Credit unions stand with farmers as agriculture faces a financial reckoning

As the nation celebrates National Agriculture Week, American farmers are navigating one of the toughest financial stretches in a generation. The U.S. Department of Agriculture forecasts net farm income will decline 2.6% in inflation-adjusted terms in 2026, extending a multiyear squeeze that has pushed row-crop producers toward breakeven—or past it. In this environment, the financial partner a farmer chooses can mean the difference between weathering a bad season and losing the operation altogether.

That is precisely where credit unions are stepping up.

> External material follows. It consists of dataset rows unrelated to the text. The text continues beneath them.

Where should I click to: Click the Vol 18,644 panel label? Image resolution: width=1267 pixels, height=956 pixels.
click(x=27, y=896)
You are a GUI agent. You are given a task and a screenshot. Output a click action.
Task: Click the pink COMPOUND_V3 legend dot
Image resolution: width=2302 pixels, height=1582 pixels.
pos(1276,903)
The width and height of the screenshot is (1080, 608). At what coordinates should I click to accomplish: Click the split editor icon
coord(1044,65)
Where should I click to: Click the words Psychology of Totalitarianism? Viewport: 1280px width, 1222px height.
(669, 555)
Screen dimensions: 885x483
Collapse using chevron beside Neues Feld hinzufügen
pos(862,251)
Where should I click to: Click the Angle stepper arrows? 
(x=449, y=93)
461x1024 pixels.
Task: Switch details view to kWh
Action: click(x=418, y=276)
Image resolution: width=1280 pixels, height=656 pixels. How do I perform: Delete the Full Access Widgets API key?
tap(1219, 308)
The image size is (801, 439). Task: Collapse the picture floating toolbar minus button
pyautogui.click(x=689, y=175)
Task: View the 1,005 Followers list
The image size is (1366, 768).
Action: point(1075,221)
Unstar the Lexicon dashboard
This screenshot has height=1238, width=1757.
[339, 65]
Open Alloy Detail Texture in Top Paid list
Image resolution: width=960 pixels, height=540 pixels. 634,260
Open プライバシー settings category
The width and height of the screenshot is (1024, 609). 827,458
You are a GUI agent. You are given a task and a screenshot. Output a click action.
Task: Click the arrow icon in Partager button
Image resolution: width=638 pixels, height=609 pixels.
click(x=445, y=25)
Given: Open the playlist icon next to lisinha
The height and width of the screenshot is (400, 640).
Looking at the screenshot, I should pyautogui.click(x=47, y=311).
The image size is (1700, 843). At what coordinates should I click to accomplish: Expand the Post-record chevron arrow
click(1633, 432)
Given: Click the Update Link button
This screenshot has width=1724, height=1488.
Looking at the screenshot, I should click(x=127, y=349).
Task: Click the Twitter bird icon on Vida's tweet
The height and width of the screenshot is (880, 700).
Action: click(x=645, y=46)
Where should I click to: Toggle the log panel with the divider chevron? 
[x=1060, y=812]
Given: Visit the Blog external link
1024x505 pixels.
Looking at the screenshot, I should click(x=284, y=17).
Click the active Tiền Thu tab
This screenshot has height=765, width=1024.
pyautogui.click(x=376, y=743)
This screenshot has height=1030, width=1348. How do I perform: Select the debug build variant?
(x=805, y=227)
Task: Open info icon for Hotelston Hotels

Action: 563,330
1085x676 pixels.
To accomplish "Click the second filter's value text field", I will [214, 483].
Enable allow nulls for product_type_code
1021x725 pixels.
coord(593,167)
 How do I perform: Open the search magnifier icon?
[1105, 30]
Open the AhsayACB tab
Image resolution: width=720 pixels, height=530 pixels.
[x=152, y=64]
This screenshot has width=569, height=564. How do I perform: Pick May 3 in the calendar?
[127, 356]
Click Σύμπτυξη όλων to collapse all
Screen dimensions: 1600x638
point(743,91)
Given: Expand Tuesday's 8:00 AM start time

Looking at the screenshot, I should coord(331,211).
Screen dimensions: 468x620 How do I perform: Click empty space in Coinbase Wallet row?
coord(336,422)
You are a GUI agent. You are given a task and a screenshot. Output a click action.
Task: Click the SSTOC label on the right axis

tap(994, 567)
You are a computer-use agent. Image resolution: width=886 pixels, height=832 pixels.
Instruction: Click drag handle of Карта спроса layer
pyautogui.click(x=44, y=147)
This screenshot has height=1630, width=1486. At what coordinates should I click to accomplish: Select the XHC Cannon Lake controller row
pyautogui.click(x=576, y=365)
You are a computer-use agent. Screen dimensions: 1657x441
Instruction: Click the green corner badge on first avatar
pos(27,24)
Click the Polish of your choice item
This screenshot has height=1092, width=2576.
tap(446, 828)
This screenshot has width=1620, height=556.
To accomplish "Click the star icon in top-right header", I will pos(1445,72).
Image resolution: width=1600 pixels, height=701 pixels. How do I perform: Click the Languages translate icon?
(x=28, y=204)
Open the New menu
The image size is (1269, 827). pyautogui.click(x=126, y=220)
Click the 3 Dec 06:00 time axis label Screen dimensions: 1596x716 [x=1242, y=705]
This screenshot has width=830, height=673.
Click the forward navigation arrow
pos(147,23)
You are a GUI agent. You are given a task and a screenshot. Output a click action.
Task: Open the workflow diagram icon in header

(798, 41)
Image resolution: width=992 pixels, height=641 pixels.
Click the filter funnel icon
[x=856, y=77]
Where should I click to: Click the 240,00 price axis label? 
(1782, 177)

As member-owned cooperatives, credit unions return every dollar earned to the people they serve through lower loan rates, reduced fees, and reinvestment in local communities. For farmers facing volatile commodity prices and rising input costs, that cooperative structure is not just a nice philosophy—it is a competitive advantage.

The American Farm Bureau Federation reports that crop margins have been at or below breakeven for multiple consecutive years, working capital has eroded, and Chapter 12 farm bankruptcies are climbing. Government payments now account for a significant share of producers’ bottom lines, yet many operations still cannot close the gap between expenses and revenue.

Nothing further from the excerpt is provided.